Originally posted by Phage
reply to post by 1questioner
The rings of Saturn will not last forever nor will they form a planet. The tidal forces of the giant planet which caused the destruction of the moon which now forms the rings are too great to allow the debris to coalesce.
The asteroid belt is not orbiting a planet. There are different forces involved. The transitory gravitational effects of Jupiter prevent very large bodies from forming but Ceres is quite impressive.
edit on 1/27/2012 by Phage because: (no reason given)
Canup's calculations showed that most debris from the collision would either fall back to Earth or fly off into space, leaving only 20 to 50 percent to make a moon. The Big Whack, she figured, required a much bigger whacker—one two to three times the mass of Mars.
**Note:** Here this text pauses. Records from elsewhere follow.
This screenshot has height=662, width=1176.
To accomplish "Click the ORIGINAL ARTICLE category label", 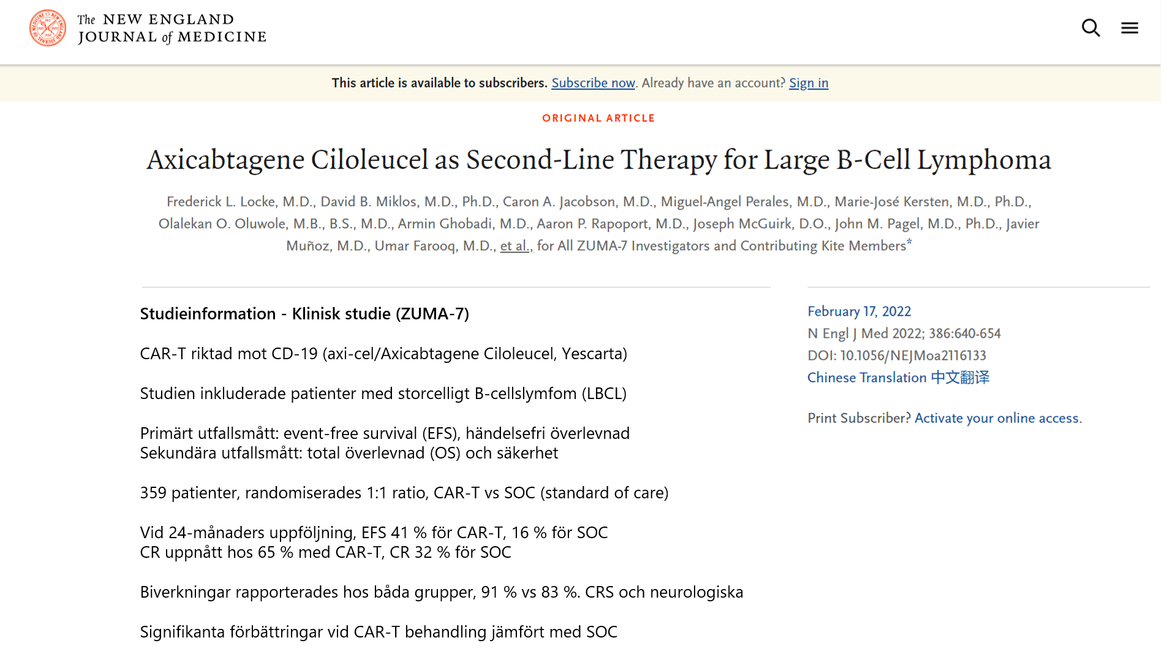I will (x=598, y=118).
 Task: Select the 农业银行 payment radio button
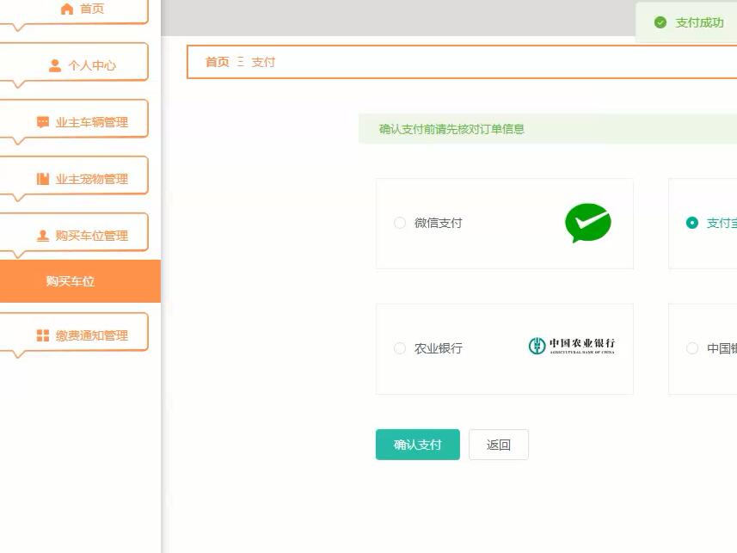[x=400, y=348]
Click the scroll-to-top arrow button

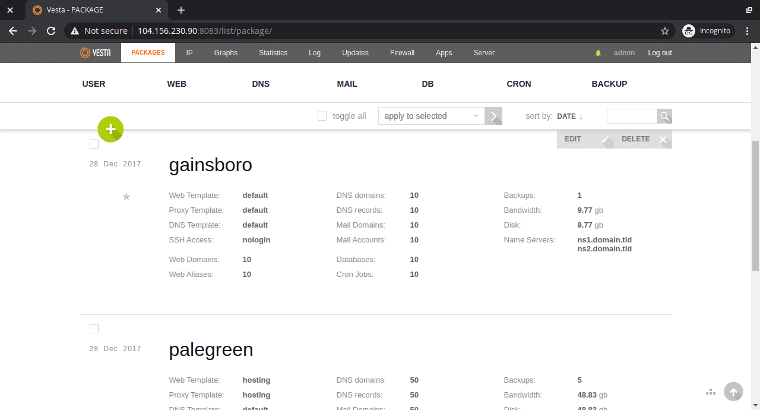(733, 392)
But that resulted in an Earth spinning at two to two and a half times its present angular momentum. She addressed that problem by introducing a Big Whack II: a second impactor that hit Earth against the grain of our planet's rotation millions of years after the first, thus slowing its spin.
If anyone believes that two precise large impacts happened from two different sides at two different times to get the Earth to rotate at its current speed, I know someone who has a bridge in Brooklyn for sale.
Overall, perhaps the greatest shift in thinking that has arisen from the past
decade of lunar origin studies has been the realization that the impact production of
satellites appears an efficient and probable event during planetary accretion.
The moon is supposed to be older than earth by some margin is it not?
The hollow moon experiment indicates that the moon is Hollow?(crashing itnto it and seismic measurements )
Originally posted by ProudBird
reply to post by 1questioner
I would be most interested in a source to back up the latest statements made by Dr. Robin Canup, as you posted.
This is "news" to me......edit on Sat 28 January 2012 by ProudBird because: (no reason given)
Originally posted by 1questioner
First of all, science does not know the origin of the Moon. There are four major theories and all of them have major flaws. The Co-accreation and Fission theories were dismissed once lunar rock samples showed that the Moon had a much different composition than the Earth. The Capture theory has been dismissed because the orbit of the Moon would have to be more elliptical than it is. The prevailing theory now is the Giant Impact theory. However, even the astrophysicist who developed the simulation admits that her own model is predicated on the fact that the Earth could not have had any rotation when this impact occurred. The angular momentum caused by the impact would have increased the Earth's rotation so much that if the Earth was rotating at its present rate when impacted, the length of our days would be two hours and not twenty-four. Every planet in the solar system rotates so for the Earth to have no rotation when impacted makes the theory unlikely.